(Stored data)
========================================================================

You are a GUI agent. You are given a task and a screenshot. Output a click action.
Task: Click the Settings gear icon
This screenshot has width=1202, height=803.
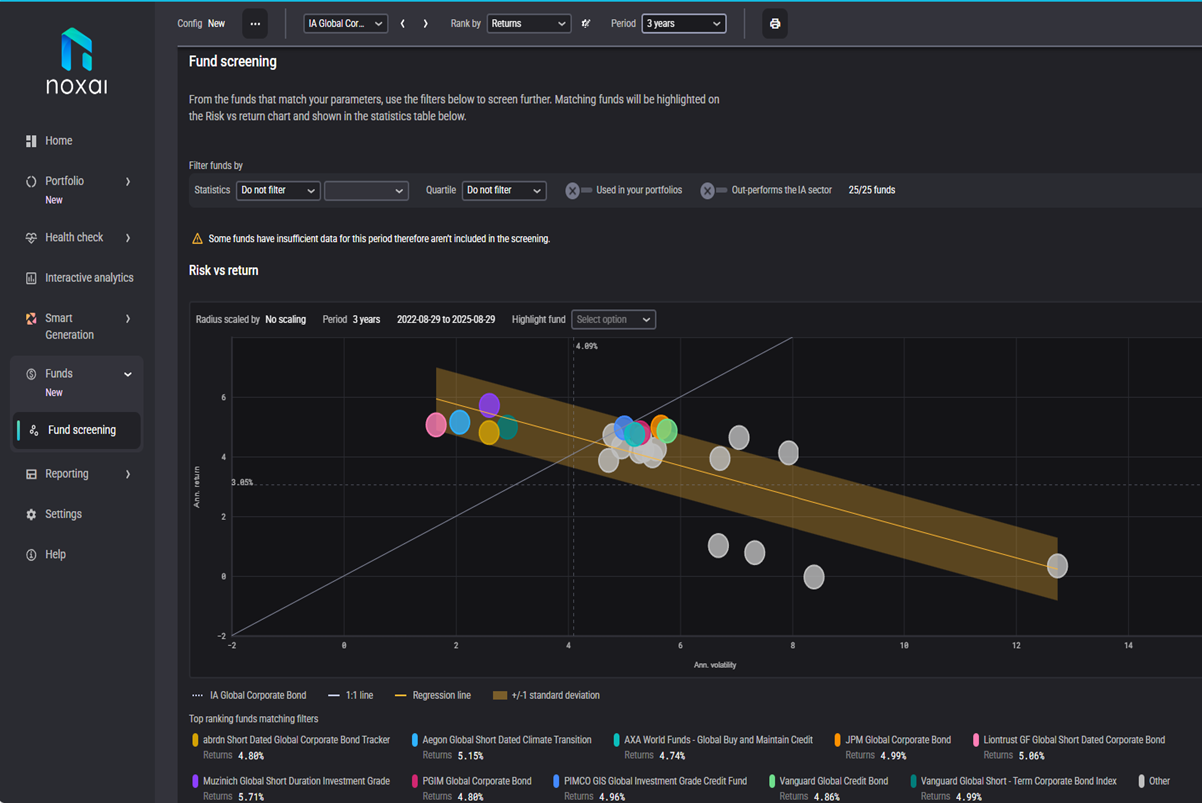(31, 514)
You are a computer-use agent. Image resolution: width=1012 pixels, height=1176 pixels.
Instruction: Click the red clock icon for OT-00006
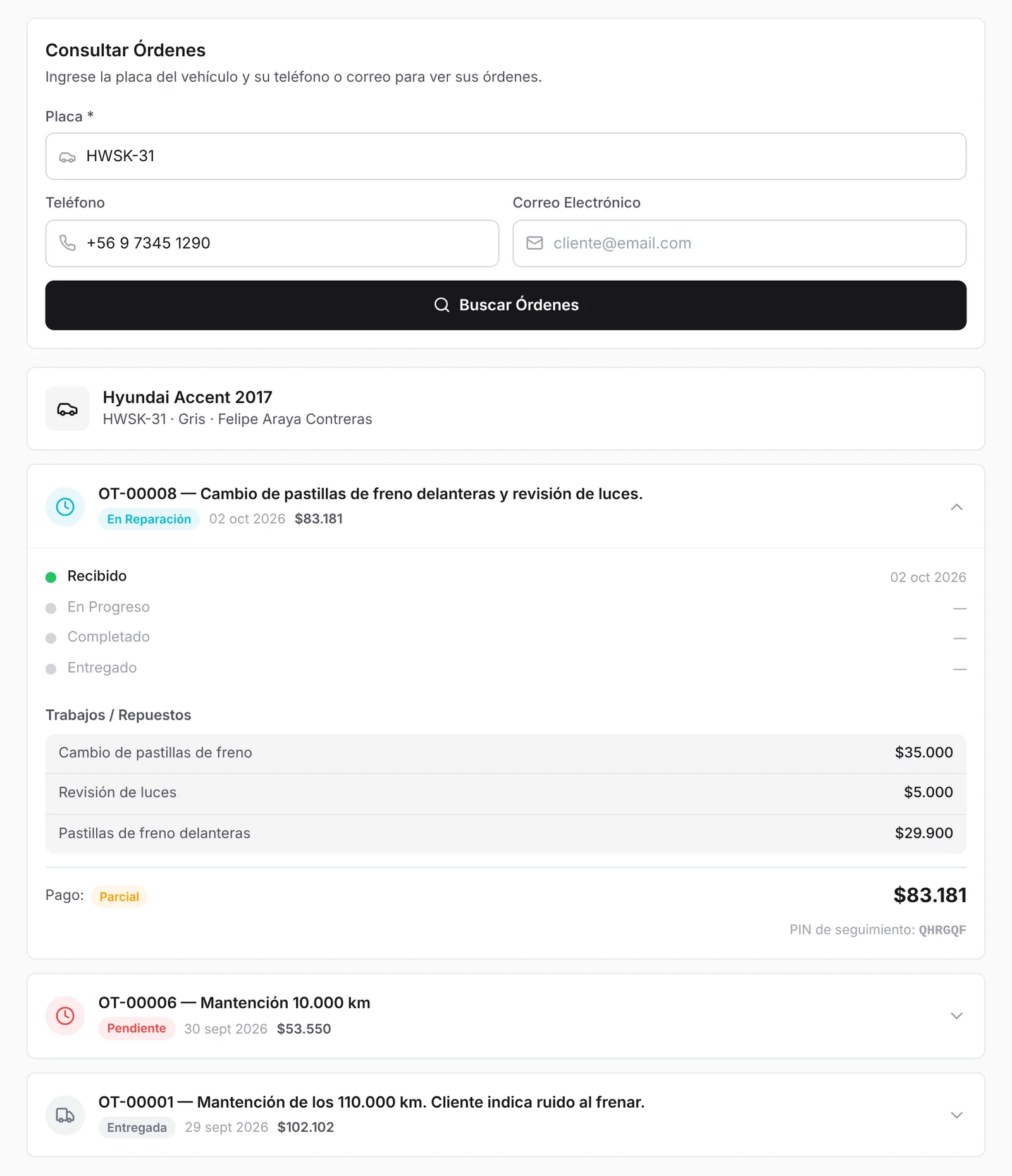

========================================================================

- Work instruction
From the records above, return each line that has the string "agent".

- Written solution
You are a GUI agent. You are given a task and a screenshot. Output a click action.
You are a computer-use agent. Image resolution: width=1012 pixels, height=1176 pixels.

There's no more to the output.